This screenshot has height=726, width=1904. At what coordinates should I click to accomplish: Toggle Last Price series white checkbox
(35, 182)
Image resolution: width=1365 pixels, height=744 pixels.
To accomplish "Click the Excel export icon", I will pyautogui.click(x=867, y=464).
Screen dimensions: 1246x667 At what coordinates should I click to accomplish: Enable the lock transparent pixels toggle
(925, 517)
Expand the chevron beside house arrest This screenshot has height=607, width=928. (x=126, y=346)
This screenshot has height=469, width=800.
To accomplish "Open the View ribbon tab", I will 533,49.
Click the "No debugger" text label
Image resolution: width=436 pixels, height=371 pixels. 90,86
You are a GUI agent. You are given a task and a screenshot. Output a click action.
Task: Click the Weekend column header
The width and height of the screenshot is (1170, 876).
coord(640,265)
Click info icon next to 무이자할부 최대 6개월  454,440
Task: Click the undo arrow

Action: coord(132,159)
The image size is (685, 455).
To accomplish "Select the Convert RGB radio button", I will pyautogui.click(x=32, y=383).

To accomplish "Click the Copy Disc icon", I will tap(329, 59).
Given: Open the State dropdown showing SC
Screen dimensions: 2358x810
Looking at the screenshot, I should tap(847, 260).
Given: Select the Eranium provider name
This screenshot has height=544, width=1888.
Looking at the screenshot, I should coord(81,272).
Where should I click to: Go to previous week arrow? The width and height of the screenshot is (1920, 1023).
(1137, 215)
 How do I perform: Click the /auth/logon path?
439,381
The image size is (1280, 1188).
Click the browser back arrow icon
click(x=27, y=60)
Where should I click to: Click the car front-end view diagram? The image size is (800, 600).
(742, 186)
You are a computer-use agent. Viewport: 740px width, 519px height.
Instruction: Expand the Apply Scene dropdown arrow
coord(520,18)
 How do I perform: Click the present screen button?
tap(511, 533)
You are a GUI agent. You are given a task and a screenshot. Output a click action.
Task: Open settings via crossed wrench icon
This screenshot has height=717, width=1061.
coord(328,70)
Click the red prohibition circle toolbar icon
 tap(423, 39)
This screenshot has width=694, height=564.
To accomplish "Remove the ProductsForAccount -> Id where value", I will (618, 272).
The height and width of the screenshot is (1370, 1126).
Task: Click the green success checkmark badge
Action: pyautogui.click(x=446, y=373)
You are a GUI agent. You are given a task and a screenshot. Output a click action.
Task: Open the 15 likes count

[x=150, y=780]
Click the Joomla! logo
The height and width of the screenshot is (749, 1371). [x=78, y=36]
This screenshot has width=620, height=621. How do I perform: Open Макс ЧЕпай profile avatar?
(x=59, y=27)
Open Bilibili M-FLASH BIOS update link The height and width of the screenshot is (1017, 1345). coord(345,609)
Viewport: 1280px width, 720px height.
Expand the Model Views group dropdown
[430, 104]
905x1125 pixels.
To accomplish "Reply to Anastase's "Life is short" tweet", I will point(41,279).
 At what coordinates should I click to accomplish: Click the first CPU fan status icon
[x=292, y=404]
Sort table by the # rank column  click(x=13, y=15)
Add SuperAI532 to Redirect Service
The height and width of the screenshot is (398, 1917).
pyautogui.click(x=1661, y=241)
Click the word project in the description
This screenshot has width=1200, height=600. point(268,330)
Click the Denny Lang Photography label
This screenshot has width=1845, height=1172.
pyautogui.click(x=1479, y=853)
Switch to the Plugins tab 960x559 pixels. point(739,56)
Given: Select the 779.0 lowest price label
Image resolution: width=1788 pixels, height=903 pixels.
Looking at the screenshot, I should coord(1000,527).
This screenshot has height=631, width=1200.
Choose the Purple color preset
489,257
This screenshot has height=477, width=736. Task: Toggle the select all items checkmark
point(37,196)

┄┄┄┄┄┄┄┄┄┄

* ACTIVITY: Give again, word for word, the records from their first line to the one with "Image resolution: width=1365", and leave out all else.

* RESPONSE BELOW:
This screenshot has height=726, width=1904. At what coordinates should I click to accomplish: Toggle Last Price series white checkbox
(35, 182)
Image resolution: width=1365 pixels, height=744 pixels.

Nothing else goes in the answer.